### STATED GOAL
Copy out the lines of each item below word for word, leaving the pictures out of your answer.
==================================================
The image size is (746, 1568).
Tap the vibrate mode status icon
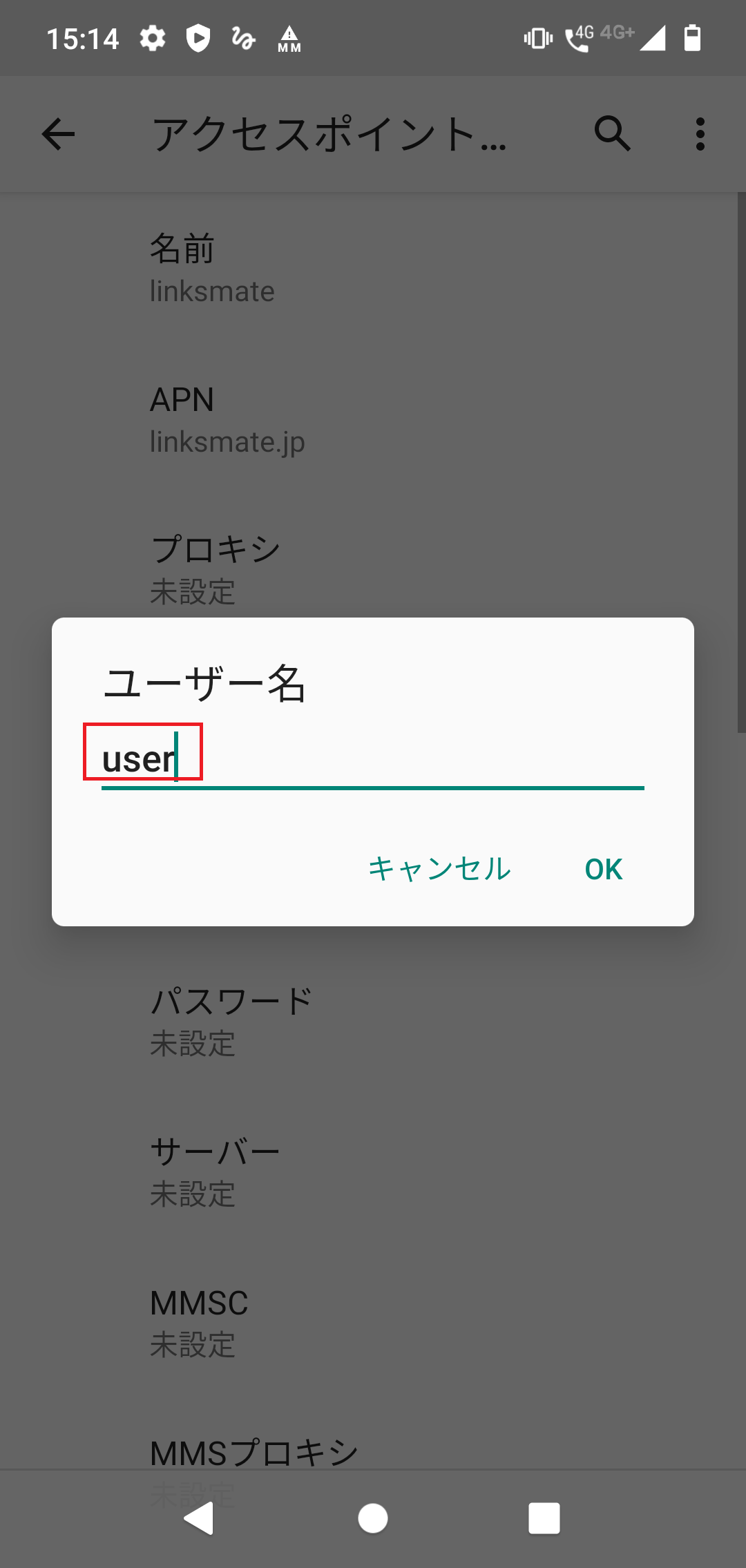click(537, 39)
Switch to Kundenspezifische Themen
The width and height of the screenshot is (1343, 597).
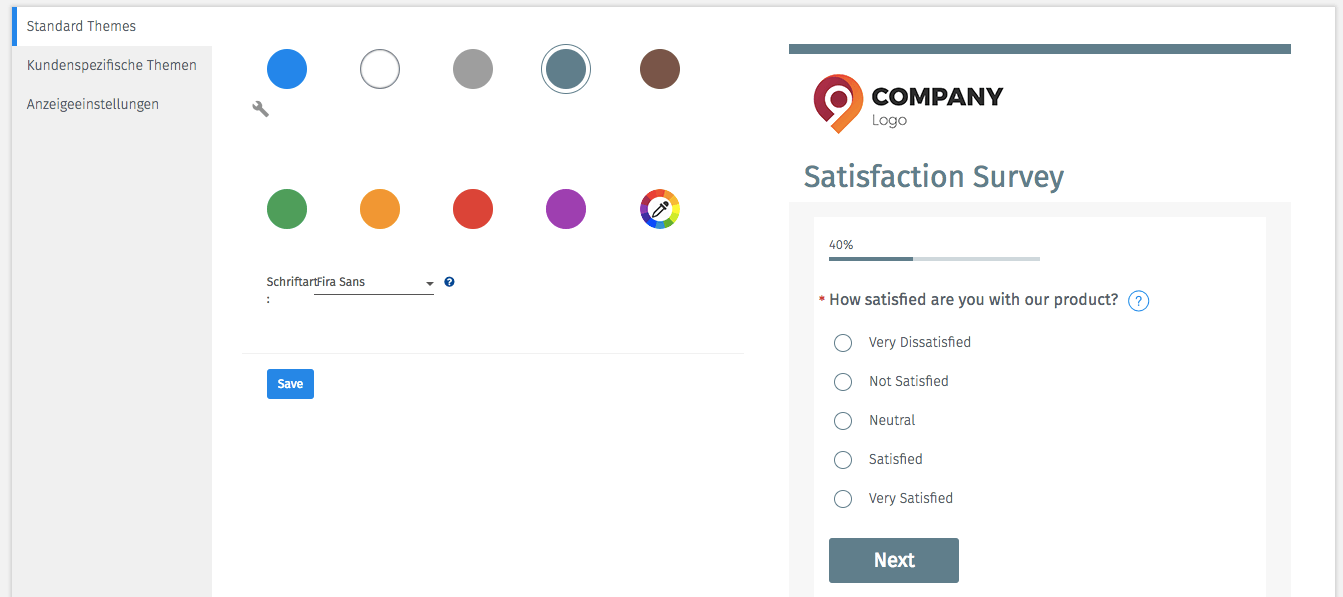pyautogui.click(x=112, y=65)
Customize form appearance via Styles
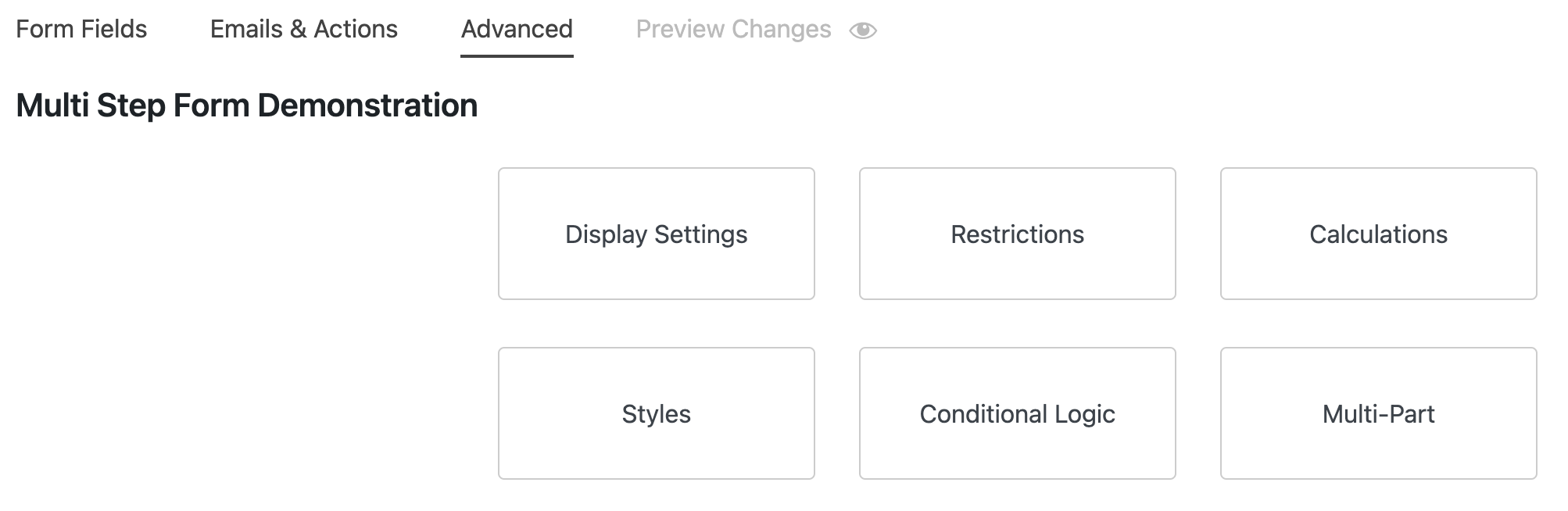1568x511 pixels. tap(655, 414)
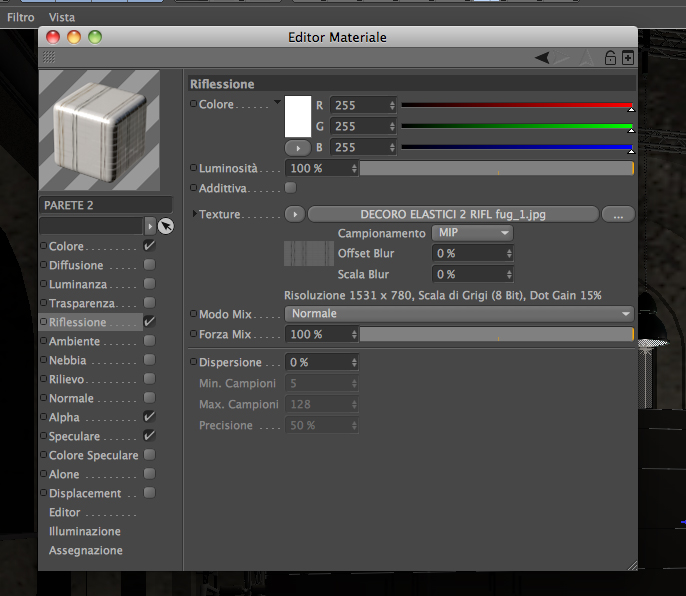This screenshot has width=686, height=596.
Task: Select the Illuminazione section
Action: [85, 531]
==================================================
### SOLUTION TO THIS PROBLEM
The image size is (746, 1568).
Tap the vibrate mode status icon
click(537, 39)
Switch to Kundenspezifische Themen
The width and height of the screenshot is (1343, 597).
pyautogui.click(x=112, y=65)
Customize form appearance via Styles
1568x511 pixels. tap(655, 414)
This screenshot has width=686, height=596.
Task: Select the Illuminazione section
Action: [85, 531]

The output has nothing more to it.